- 1Department of Ultrasound Medicine, The First Affiliated Hospital of Ningbo University, Ningbo, China
- 2Department of General Practice, Baiyun Community Health Service Center, Ningbo, China
Glomus tumors (GTs) are rare neoplasms, classically presenting as subungual lesions with pathognomonic triad of severe paroxysmal pain triggered by cold, pressure, or touch. Extradigital glomus tumors (EGTs) pose significant diagnostic challenges due to their anatomical atypicality and frequently ambiguous clinical manifestations. Ultrasonography remains the primary imaging modality for evaluating soft tissue masses. In the diagnostic assessment of GTs by sonographers, the identification predominantly relies on characteristic clinical presentations combined with the demonstration of intratumoral hypervascularity through color Doppler imaging, as grayscale ultrasound features exhibit nonspecific characteristics. However, conventional ultrasonography encounters significant diagnostic challenges in EGTs with atypical clinical presentations and deep-seated locations, primarily due to the markedly reduced sensitivity of color Doppler in assessing blood flow within deep soft tissue lesions. In contrast, contrast-enhanced ultrasound (CEUS) allows dynamic visualization of microvascular perfusion patterns, enabling precise evaluation of intratumoral hemodynamic characteristics. This technique may assist in enhancing diagnostic accuracy and guiding targeted biopsies. We report a case of a 56-year-old man with a 4-year history of drug-resistant left thigh pain. CEUS revealed a 21-mm intramuscular mass exhibiting rapid heterogeneous enhancement followed by rapid washout, suggesting hypervascularity. Histopathology confirmed a glomus tumor of uncertain malignant potential. This case highlights the clinical and imaging characteristics of EGTs, providing clinicians with a comprehensive understanding of this rare entity.
1 Introduction
Glomus tumors (GTs) are vascular structures composed of cells similar to normal smooth muscle cells, accounting for only 1% to 5% of soft tissue masses. They commonly occur at the arteriovenous anastomoses in the extremities, with 50% to 75% of cases found subungually in the hand (1). The usual clinical presentations consist of pain, tenderness at the site of the tumor, and hypersensitivity to cold (2, 3).Extradigital glomus tumors (EGTs) are even rarer, with localizations occurring in the following order of decreasing frequency: upper extremities, lower extremities, trunk, and face (4). Clinicopathologically, GTs are classified into three categories: benign glomus tumors, glomus tumors of uncertain malignant potential (GT-UMP), and malignant glomus tumors (3).

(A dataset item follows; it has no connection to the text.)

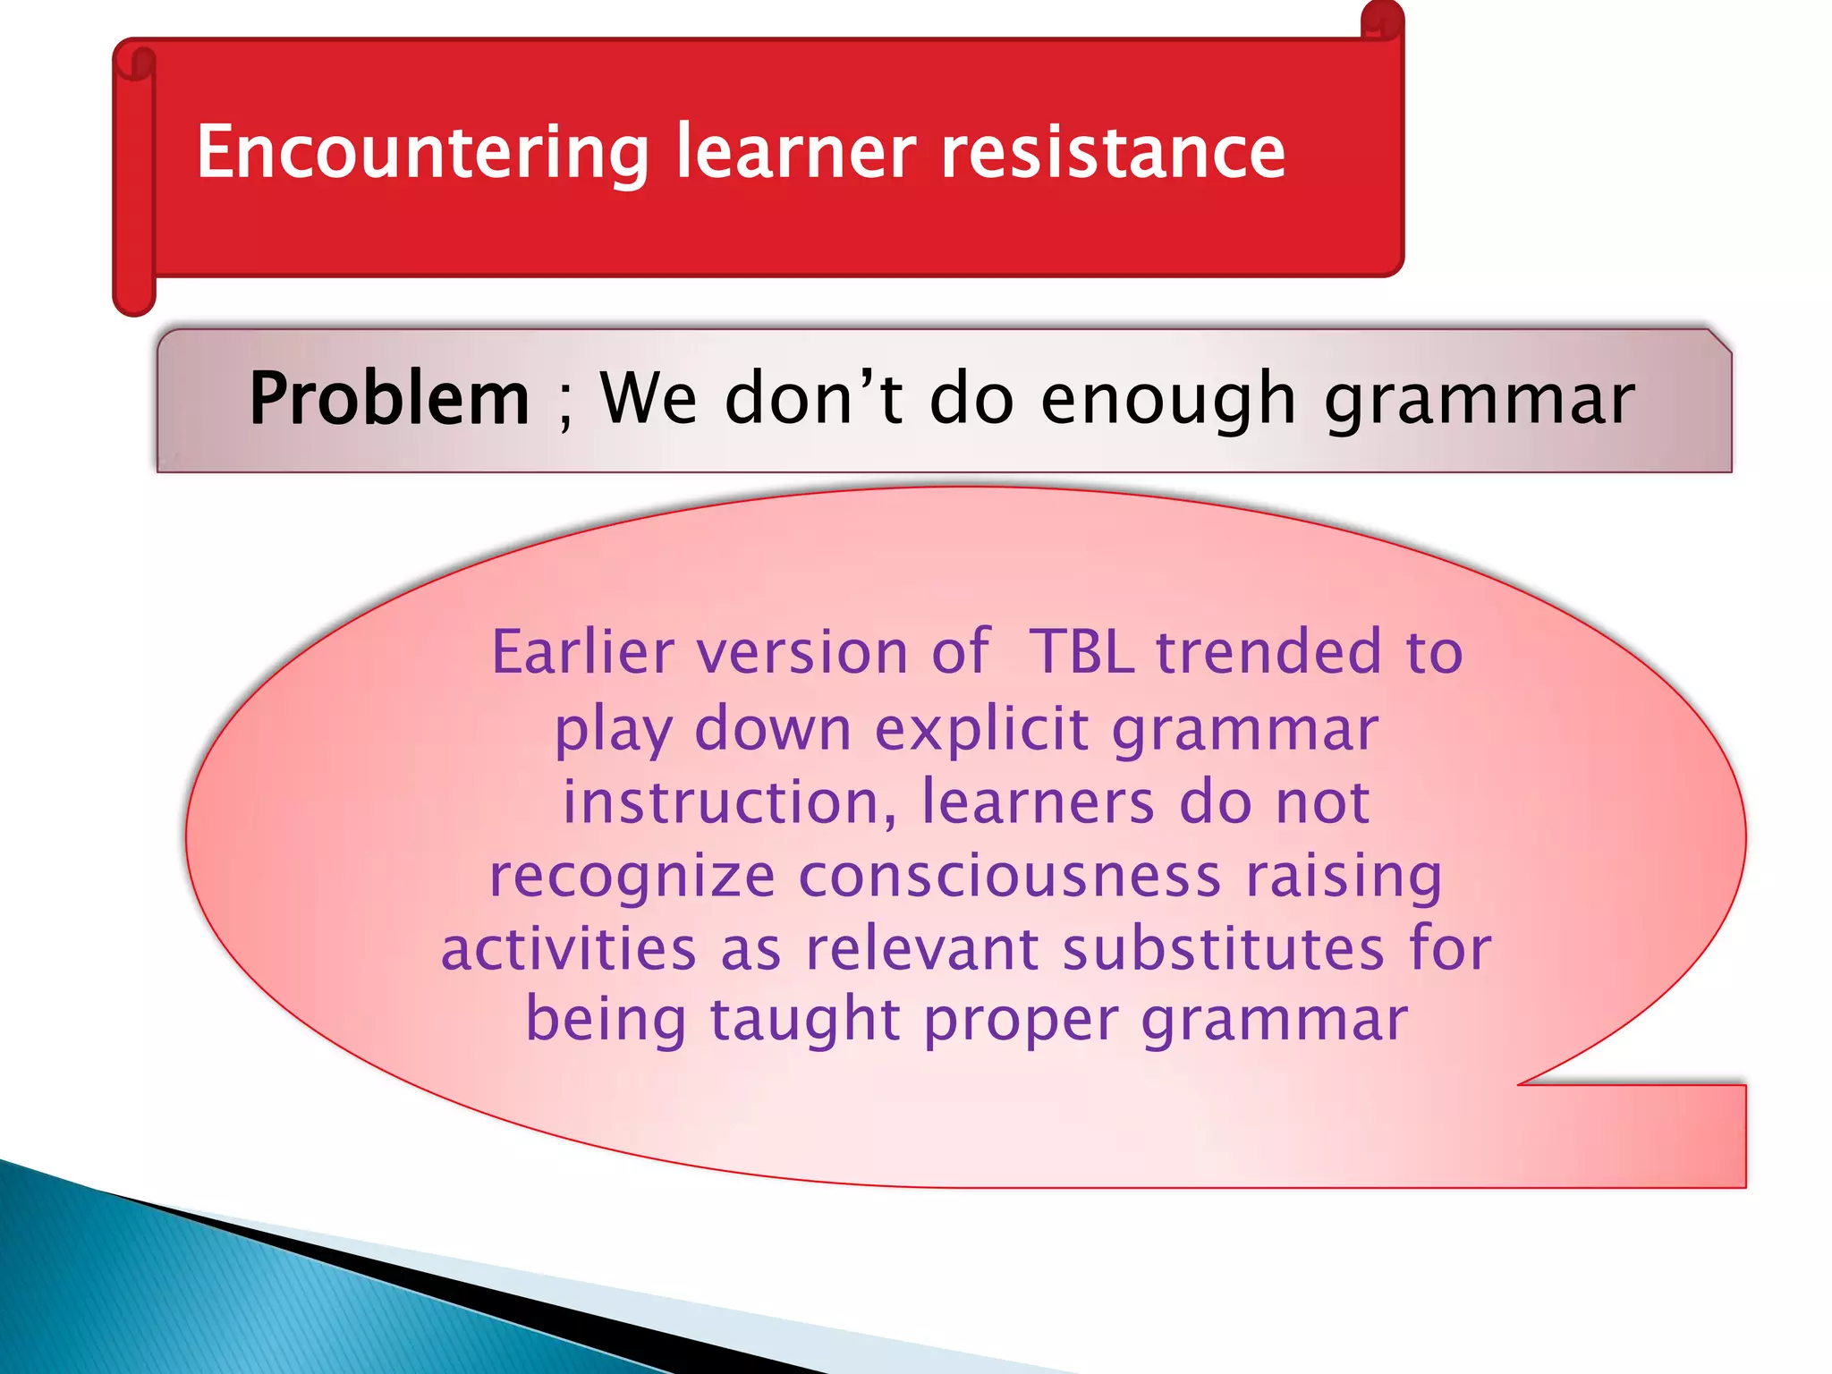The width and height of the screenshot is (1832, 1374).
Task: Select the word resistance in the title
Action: (1113, 152)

Given the perception that GTs are confined to the digits, accurate diagnosis of an EGT can be significantly delayed, leading to prolonged pain and suffering (5). Ultrasound and magnetic resonance imaging (MRI) can be performed when assessing whether a lesion is a GT; both have a similarly high sensitivity. However, MRI only has a specificity of about 50%, is more time-consuming to perform, and is more expensive (6). Ultrasound is a non-invasive, readily available, and cost-effective imaging modality that provides high-resolution images of soft tissue structures. Its high spatial resolution enables detailed assessment of tumor dimensions, anatomical relationships, and vascular architecture through Doppler interrogation - all critical elements for lesion characterization and surgical guidance. Previous reports have documented cases of EGTs; however, to the best of our knowledge, there are currently no case reports specifically describing the contrast-enhanced ultrasound (CEUS) features of EGTs. Herein, we report the CEUS findings of a patient with a EGT in the left thigh.
2 Case presentation
A 56-year-old male presented to our pain management clinic with a 4-year history of sharp, intermittent left thigh pain radiating to the lumbar region, demonstrating positional aggravation. There was no relationship between cold temperature exposure and his pain. Despite prolonged conservative management including pharmacotherapy and physical rehabilitation, progressive symptom escalation prompted specialized evaluation. Physical examination showed atrophy of the left thigh compared to the contralateral side, severe tenderness on palpation, no palpable mass, and no signs of infection or skin changes. The patient’s laboratory tests showed no significant abnormalities.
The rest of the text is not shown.